Rory Finnin, lecturer in Ukranian studies at Cambridge, said that Jones's diaries finally give a voice to the peasants who died as a result of Stalin's collectivisation policies. Grain was requisitioned for urban areas and for export to countries including Britain.
Historians continue to debate whether Stalin was deliberately punishing Ukranian nationalists, but it is clear that he allowed the famine to occur. He sealed the border between Russia and Ukraine and punished peasants accused of "hoarding grain".
Mr Finnin said: "There were a smattering of stories here and there [but] but I don't know if Western historians gave [the famine] the serious attention that it receives today."
Diary extracts
"With a bearded peasant who was walking along. His feet were covered with sacking. We started talking. He spoke in Ukranian Russian. I gave him a lump of bread and cheese. `You could not buy that anywhere for 20 roubles. There just is no food.' We walked along and talked, `Before the war this was all gold. We had horses and cows and pigs and chickens. Now we are ruined. We are the living dead. You see that field. It was all gold but now look at the weeds.'"
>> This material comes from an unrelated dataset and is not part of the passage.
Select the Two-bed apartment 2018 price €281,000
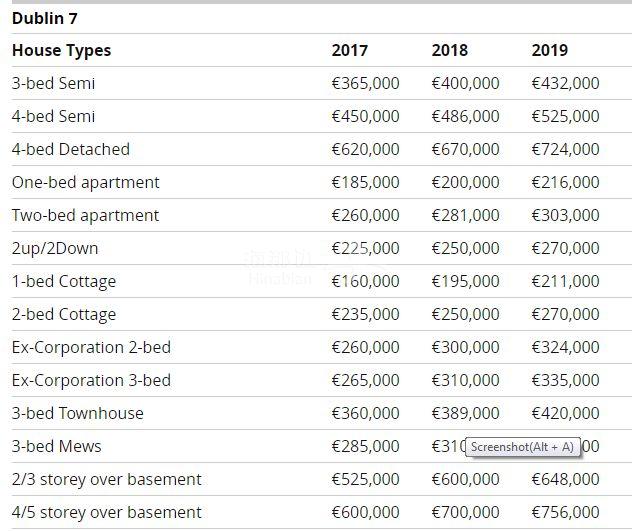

"He took me along to his cottage. His daughter and three little children. Two of the smaller children were swollen... `They are killing us.' `People are dying of hunger.' There was in the hut a spindle and the daugher showed me how to make thread. The peasant showed me his shirt, which was home-made and some fine sacking which had been home-made. `But the Bolsheviks are crushing that. They won't take it. They want the factory to make everything.' The peasant then ate some very thin soup with a scrap of potato. No bread in house."
"Talked to a group of peasants. `We're starving. Two months we've hardly had bread. We're from Ukraine and we're trying to go north. They're dying quickly in the villages.'"
"[In Karkhov] Queues for bread. Erika [from the German consulate] and I walked along about a hundred ragged, pale people. Militiamen came out of shop whose windows had been battered in and were covered with wood and said: `There is no bread' and `There will be no bread today'."